著者インタビュー
新刊書籍の内容や発刊にまつわる面白エピソード、授業に取り入れるポイントなどを、著者に直撃インタビューします。
移行期本番!2021年の全面改訂に向け、授業をアップデートしよう!
東京都千代田区立九段中等教育学校本多敏幸
2018/7/20 掲載
今回は本多敏幸先生に、新刊『中学校 新学習指導要領 英語の授業づくり』について伺いました。

本多 敏幸ほんだ としゆき

千代田区立九段中等教育学校指導教諭。1959年東京都生まれ。東京学芸大学大学院教育学研究科英語教育専攻修士課程修了。文部科学省「外国語教育における『CAN-DOリスト』の形での学習到達目標設定に関する検討会議」、「中央教育審議会中等教育分科会教育課程部会外国語ワーキンググループ」、「学習指導要領等の改善に関わる検討に必要な専門的作業等(中学校外国語)」協力者。ELEC同友会英語教育学会会長,英語授業研究学会理事。

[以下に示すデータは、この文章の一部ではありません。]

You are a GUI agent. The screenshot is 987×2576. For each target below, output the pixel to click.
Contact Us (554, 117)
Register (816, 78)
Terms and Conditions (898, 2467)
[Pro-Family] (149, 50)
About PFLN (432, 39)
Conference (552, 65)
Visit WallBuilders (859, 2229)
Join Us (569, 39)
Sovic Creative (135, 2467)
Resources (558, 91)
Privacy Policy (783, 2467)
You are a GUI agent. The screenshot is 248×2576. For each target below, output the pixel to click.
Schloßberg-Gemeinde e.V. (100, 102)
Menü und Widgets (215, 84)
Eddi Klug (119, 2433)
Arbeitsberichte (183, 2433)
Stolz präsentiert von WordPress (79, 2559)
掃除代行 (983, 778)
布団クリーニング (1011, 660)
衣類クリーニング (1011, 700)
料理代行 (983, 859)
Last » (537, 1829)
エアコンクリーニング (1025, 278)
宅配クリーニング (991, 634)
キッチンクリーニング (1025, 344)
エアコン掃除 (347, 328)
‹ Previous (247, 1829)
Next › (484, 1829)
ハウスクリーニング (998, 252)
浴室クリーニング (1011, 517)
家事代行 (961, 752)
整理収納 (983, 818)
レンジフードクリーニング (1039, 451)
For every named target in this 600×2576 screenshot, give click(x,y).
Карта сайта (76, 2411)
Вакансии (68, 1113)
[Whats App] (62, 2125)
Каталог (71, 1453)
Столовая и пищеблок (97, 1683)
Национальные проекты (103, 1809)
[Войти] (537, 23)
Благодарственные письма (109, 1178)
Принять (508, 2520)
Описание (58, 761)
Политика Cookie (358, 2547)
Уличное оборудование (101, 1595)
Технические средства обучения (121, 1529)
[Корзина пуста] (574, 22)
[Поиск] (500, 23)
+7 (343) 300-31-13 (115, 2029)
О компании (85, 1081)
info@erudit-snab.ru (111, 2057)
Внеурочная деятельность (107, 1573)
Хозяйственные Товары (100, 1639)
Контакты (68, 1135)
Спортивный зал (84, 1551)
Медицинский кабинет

―新学習指導要領を使いこなす授業づくりのポイントがわかりやすく紹介されている本書ですが、1章では新学習指導要領のキーワードが解説されています。ここには、どのようなキーワードが挙げられているのでしょうか?

 今回の学習指導要領改訂においては、改訂の途中から様々なキーワードが聞こえてきました。改訂の根幹をなす「知識及び技能」「思考力、判断力、表現力等」「学びに向かう力、人間性等」「見方・考え方」については、それぞれについて解説を行っています。また、小学校で英語が教科化されたのを受け、中学校の教師は小学校の内容を熟知しなければなりません。このため、小学校で扱われる内容(言語材料や言語活動)についてもページを割いて解説しています。

―2章では、資質・能力を育む指導のポイントとして、授業を英語で行う工夫や高校入試問題への対応法、領域統合型の言語活動の指導法などが紹介されています。こちらはどのように活用できるでしょうか。

 2章では、「主体的・対話的で深い学び」の視点に合った授業各領域の言語活動文法事項の指導語彙の指導英語で行う授業ペア(グループ)ワーク領域統合型言語活動を行うにあたって、考えなければならないポイントを示しています。現在行っている授業を振り返り、改善しなければならないことがあるか、もしあるのならどのように改善するのかを考えるための材料となります。また、新学習指導要領に合った授業を行うためのヒントを載せています。

―3章には、これまでは高校で教えていた仮定法などの指導のポイント、パフォーマンス評価の実施方法などが紹介されています。この章は一番読んでほしい部分とのことですが、それはなぜでしょうか。

 新学習指導要領の目標を達成するには、授業デザインが大切になります。特に文法事項の指導と本文の指導とのバランス「思考力、判断力、表現力等」を身につけるための言語活動がポイントとなります。3章には具体的な授業デザインを載せているので、是非読んで取り入れていただきたいと考えています。140時間という年間の授業時数はすべての教師にとって共通です。この時数の中で生徒の英語力を高めるために、指導過程のどこでどのような言語活動を入れたらよいのかが大事になります。

―小学校で英語が教科化され、すでに先行実施が始まっています。中学校の先生方は今後どのような授業改善を進めていけばよいでしょうか。

 まず、絶対に必要なことは、We Can!(指導編)を読んでいただき、小学校でどのような指導が行われているのかを知ることです。入学してくる生徒の英語力は年々上がってきます。それに合わせた授業を行わなければなりません。小学校で培ってきたコミュニケーション能力をさらに伸ばすためにどのような言語活動を入れたらよいのか、どのような指導を行ったらよいのか、常に考え、取り入れていくことが授業改善につながります。

―最後に読者の先生方へのメッセージをお願いします。

 今回の学習指導要領の改訂では、中学校の指導に一番変化が求められていると言っても過言ではありません。教師が一人で考えて授業を変えていくことは大変です。授業改善にはアイディアが必要です。本書に載せているアイディアを活用していただけたら幸いです。新学習指導要領に合った授業の改善ポイントは本文の扱い方です。本文の扱い方次第で生徒の英語力は確実に伸ばせます。そのヒントを載せていますので、ぜひ参考になさってください。